At 2.5% in 2012, Oregon had the highest bicycle commuting mode share of any state (behind only Washington, D.C.) with the cities of Portland, Eugene, Corvallis, and Baker City each reporting bicycle commuting rates in excess of 5%.

The 40-Mile Loop is a partially completed greenway trail around and through Portland in the U.S. State of Oregon. It was proposed in 1903 by the Olmsted Brothers architecture firm as part of the development of Forest Park.
One greenway expert calls it "one of the most creative and resourceful greenway projects in the country."

==Port Infrastructure==

===Airports===

| City served | FAA | IATA | ICAO | Airport name | Role ^{[clarification needed]} | Enpl. ^{[clarification needed]} |
Commercial Service – Primary Airports
| Eugene | EUG | EUG | KEUG | Eugene Airport (Mahlon Sweet Field) | P-N | 358,819 |
| Klamath Falls | LMT | LMT | KLMT | Klamath Falls Airport (Kingsley Field) | P-N | 26,970 |
| Medford | MFR | MFR | KMFR | Rogue Valley International-Medford Airport | P-N | 287,688 |
| North Bend | OTH | OTH | KOTH | Southwest Oregon Regional Airport (was North Bend Municipal) | P-N | 35,458 |
| Portland | PDX | PDX | KPDX | Portland International Airport | P-M | 7,090,526 |
| Redmond | RDM | RDM | KRDM | Redmond Municipal Airport (Roberts Field) | P-N | 235,192 |

===Ports and Harbors===
The Port of Bandon is the port authority for Bandon Harbor in the city of Bandon, Oregon, United States.

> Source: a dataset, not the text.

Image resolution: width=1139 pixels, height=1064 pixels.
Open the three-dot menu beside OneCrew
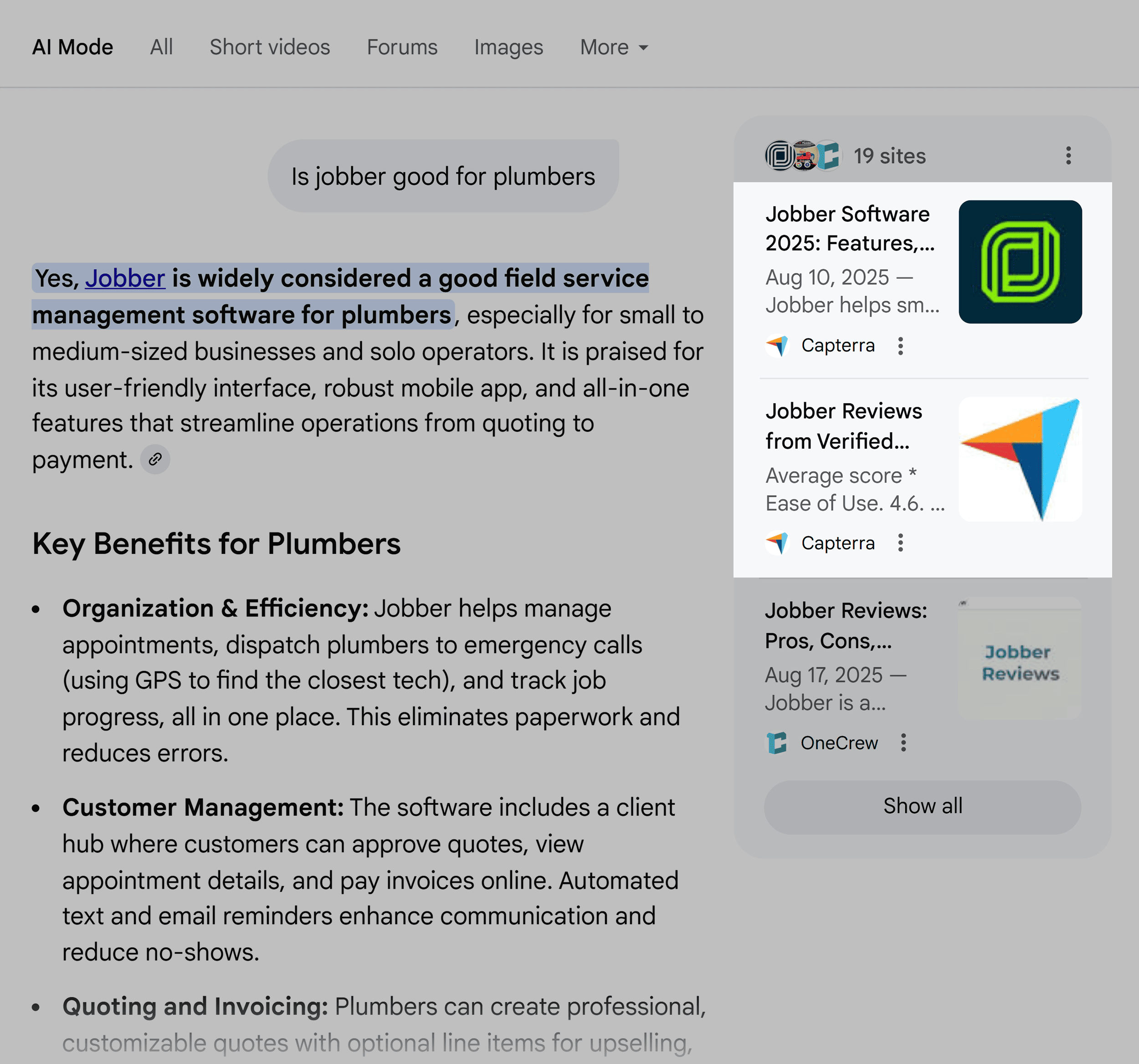904,743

The port has full marina facilities for boat launching and sport fishing. It also serves as a waypoint stopover for commercial fishing and recreation vessels, and has a scenic boardwalk with a nature pathway and observation areas.
The United States Coast Guard operates Search and Rescue Detachment Coquille River in Bandon Harbor in the summer and on halibut season weekend openers in the spring, and is equipped with a 47-foot motor life boat and crew.